Fifty-two percent of retirement-plan sponsors thought a fiduciary warranty would protect them from a participant lawsuit, much like fiduciary liability insurance, according to a 2010 survey by Unified Trust Co., a Lexington, Ky. financial-services company, but that is not the case, Ary Rosenbaum, founding partner of the Rosenbaum Law Firm PC in Garden City, N.Y., told Bloomberg BNA in a May 27 e-mail.

“A fiduciary warranty sounds nice and really important, but it's something that isn't worth much. It also may make some plan sponsors assume certain protections that aren't there because they use the word fiduciary,” Rosenbaum said in an April 11, 2013, article, “The Worthlessness of The 401(k) Fiduciary Warranty.

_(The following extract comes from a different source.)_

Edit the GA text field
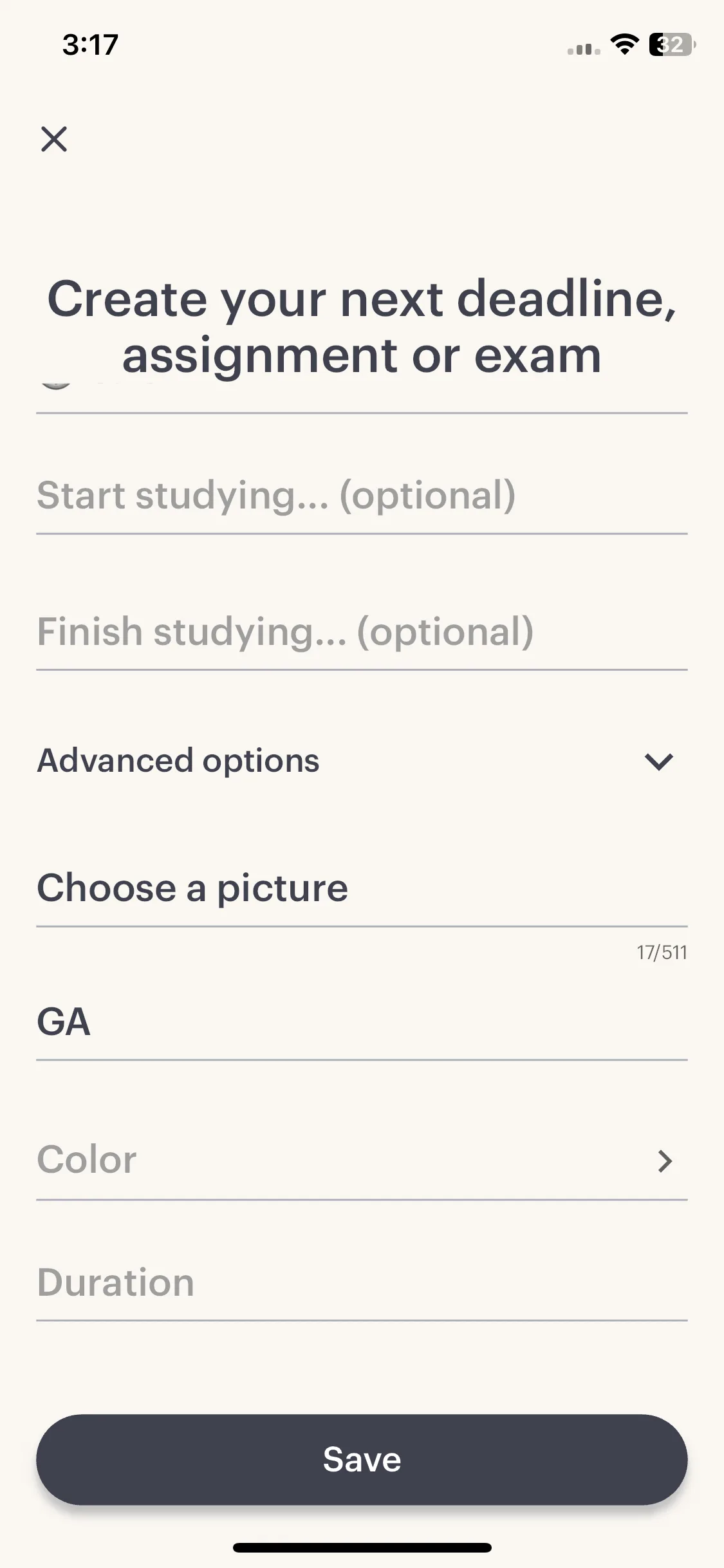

In many cases, warranties “are more of a marketing gimmick,” J. Scott Gehman, a benefits consultant with Conrad Siegel Actuaries in Harrisburg, Pa., said May 30 in an e-mail.

A fiduciary warranty “is like lightning insurance; actually I think a plan sponsor has a better chance of getting hit by lightning than a plan sponsor being defended through one of these warranties,” the Rosenbaum article said.

“It is important for plan fiduciaries to be aware of what their responsibilities are regarding plan oversight-not only because of their obligations to plan participants but because of the personal liability they take on by virtue of being a fiduciary,” Strategic Benefit Services' vice president of business development, Carol Idone, said in a June 5, 2014, Retirement and Benefit News blog posting that linked to the white paper, “Fiduciary Roles and Responsibilities Under ERISA Defined Contribution Retirement Plans.”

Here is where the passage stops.